I do my best to explain that while it's ok to love me and feel safe with me, that I can never be her mom, she will only have one mom, and that her mom is just feeling some mixed up stuff that we are trying to get her help for, and that it will pass.
This is pretty much the approach I took with SD10-15.
If you watch the videos you will decide for yourself, however, I see how what I did may have unintentionally assisted with the alienation process at times.
For example:
If child is sad and looks stressed that she is breaking her bond with mom by bonding with me.
Before watching video, I say: I will never replace your mom, your mom is the most important and I acknowledge that she is very special to you and nothing will change that. (This really is what I would say, thinking the child would feel less stress with me and me being a good SM would eventually win over her mom's approach, by not stressing her)
Looking back, after watching the video: I now think that I was allowing the child to reinforce her need to uphold the alienation with those words. Because it focuses on the child's fear.

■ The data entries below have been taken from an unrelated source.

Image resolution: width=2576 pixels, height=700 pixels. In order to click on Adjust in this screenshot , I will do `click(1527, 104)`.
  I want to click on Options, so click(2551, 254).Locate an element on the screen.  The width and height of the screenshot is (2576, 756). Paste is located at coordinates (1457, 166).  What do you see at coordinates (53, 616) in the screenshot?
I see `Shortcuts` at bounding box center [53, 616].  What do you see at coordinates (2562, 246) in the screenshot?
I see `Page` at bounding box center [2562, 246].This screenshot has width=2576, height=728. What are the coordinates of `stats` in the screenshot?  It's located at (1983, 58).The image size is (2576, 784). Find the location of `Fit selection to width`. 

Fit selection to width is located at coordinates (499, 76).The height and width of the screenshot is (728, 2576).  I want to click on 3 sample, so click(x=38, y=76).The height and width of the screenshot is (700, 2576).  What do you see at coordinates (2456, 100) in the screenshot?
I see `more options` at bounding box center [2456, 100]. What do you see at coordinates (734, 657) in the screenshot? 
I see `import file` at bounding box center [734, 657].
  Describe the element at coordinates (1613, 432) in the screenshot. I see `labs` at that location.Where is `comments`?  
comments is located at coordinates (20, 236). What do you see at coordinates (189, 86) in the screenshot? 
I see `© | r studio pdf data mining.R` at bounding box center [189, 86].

And actually accidentally validates the child's need to uphold the disordered parents bond as primary and more important, which may lend to accidentally feeding the alienation.
(Now in all honesty, the videos don't explicitly give you detailed responses like this, so understand, this is coming from me and my interpretation.)
My New response after videos: I honestly don't know, I haven't gotten to practice as the r/s ended. However, I know the new message I would want to communicate would be:
1. Mom is safe and capable of caring for herself when you are not there, and will be the same mom when you return, she will not fall apart, she will be ok, and when we see her at drop off, look, she is still the same, always there for you no matter what (even if you bonded with us) (my thought with this is it puts the child back into the child role vs mom's caretaker. Idk if it works... .but it is what I came up with)
2. You are safe and ok to love us. I will always be loving and allow you to approach us for bonding and be open to it. All children want to bond to both of their parents, that is just what all kids do and feel, that is ok to feel. That is how I feel about my parents, and how bobby is etc.
I think the idea of the child being afraid that SM is replacing mom, is more a fear of the typical experience of a child not in BPD dynamic. I think when a child is having this experience where they have communicated to the child that the child should hate us... .that we are addressing the wrong primary issue for the child and incorrectly treating this issue as if "it is normal" and actually unintentionally "minimizing and invalidating." But that is my current opinion after only recently watching the videos and adding my own understanding to it all. I'm just throwing my thoughts out there in case you watch the videos and leave with different thoughts about it all... .and to openly dialogue both for and against an approach, as I never had the opportunity to get that far and would like to have my thoughts clearer around this.